Sur la question de l’endettement, Jean-Claude Reding a tenu à rappeler que c’est avant tout l’endettement privé, notamment celui des ménages, qui reste "extrêmement élevé". Par ailleurs, si l’endettement des entreprises ne semble pas inquiétant, le président de l’OGBL appelle à faire la différence entre celles issues du secteur financier et les autres. "Dans le secteur financier, elles ont diminué ce qui n’est pas étonnant vu que les Etats ont dû sauver les banques, mais dans les autres secteurs, elles sont très élevées", poursuit-il, s’inquiétant des conséquences potentielles d’une telle situation. L’OGBL conclut donc à l’échec des politiques d’austérité.
Pour ce qui est précisément du Luxembourg, dont les prévisions de croissance sont de 2,9 % selon le Statec et de 2,6 % selon la Commission, ce qui est "loin d’être mauvais" selon Jean-Claude Reding, l’OGBL s’étonne des recommandations adressées au Luxembourg par la Commission européenne et le Conseil le 2 juin 2014 dans le cadre du Semestre européen 2014.
"L’analyse dit que la situation économique luxembourgeoise va encore s’améliorer en 2015 en raison de la croissance de la demande intérieure", ajoute le responsable syndical. Cependant, malgré cet horizon positif, les recommandations adressées au Luxembourg appellent à davantage d’efforts, et sont donc jugées par l’OGBL "en contradiction avec l’analyse qui dit que la croissance est tirée par la demande intérieure", cela alors que le Luxembourg respecte par ailleurs tous les critères de convergence économique.
Ainsi le Luxembourg se voit-il conseiller d’augmenter le volume de l’imposition indirecte - ce qui peut être traduit selon Jean-Claude Reding par l’abandon des taux de TVA réduit et super-réduit – et de diminuer les pensions de retraite ou encore de réformer l’enseignement et la formation professionnelle pour lutter contre le chômage, ou aussi de baisser le coût salarial, "cela sans distinction aucune parmi les secteurs", déplore le président de l’OGBL.
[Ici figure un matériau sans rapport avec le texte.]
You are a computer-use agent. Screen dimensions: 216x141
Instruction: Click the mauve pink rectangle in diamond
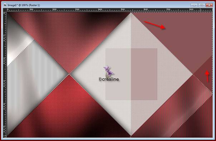pyautogui.click(x=144, y=74)
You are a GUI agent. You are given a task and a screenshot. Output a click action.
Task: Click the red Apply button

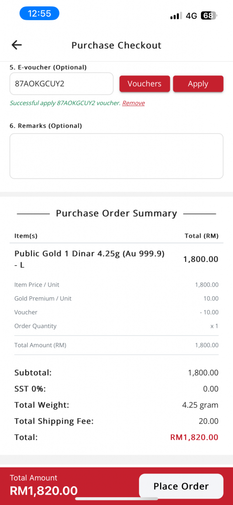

"On parle également d’activer les chômeurs ce qui signifie en réalité que les prestations de chômage sont considérées trop attractives et qu’il faut donc les réduire pour que les gens s’activent", s’insurge Jean-Claude Reding selon lequel cette discussion serait justifiée avec des taux de chômage de 3 - 4 % mais est inacceptable dans la situation actuelle de chômage massif.
"En résumé, nous avons actuellement une reprise qui est en danger et l’approche des institutions européennes est loin d’être à la hauteur. Même la BCE dit qu’il faut faire attention et a mis en place des mesures que l’on ne l’aurait jamais imaginées voir prendre il y a quelques mois, notamment lorsqu’elle recommande d’augmenter les salaires plutôt que de les bloquer", dit encore le responsable de l’OGBL.
Le syndicat demande donc au gouvernement luxembourgeois, qui présentera son budget 2015 le 15 octobre 2014, de ne pas suivre les recommandations du Semestre européen. Il se dit par ailleurs curieux de voir l’approche de la nouvelle Commission qui prendra ses fonctions le 1er novembre, devait-elle être confirmée par le Parlement européen. "Cela ira vite car les analyses macro-économiques des Etats membres se déroulent en novembre – décembre", poursuit le président qui rappelle d’ailleurs que le choix des paramètres à étudier dans ce cadre n’est pas neutre.
Enfin, répondant à une question de la presse relative aux récentes déclarations de l’Eurogroupe et du Conseil ECOFIN informels selon lesquelles la fiscalité sur le travail devait être réduite, Jean-Claude Reding a estimé que la pression fiscale sur le travail était "parmi les plus faibles" au Luxembourg et qu’en conséquence, "la question ne se pose pas".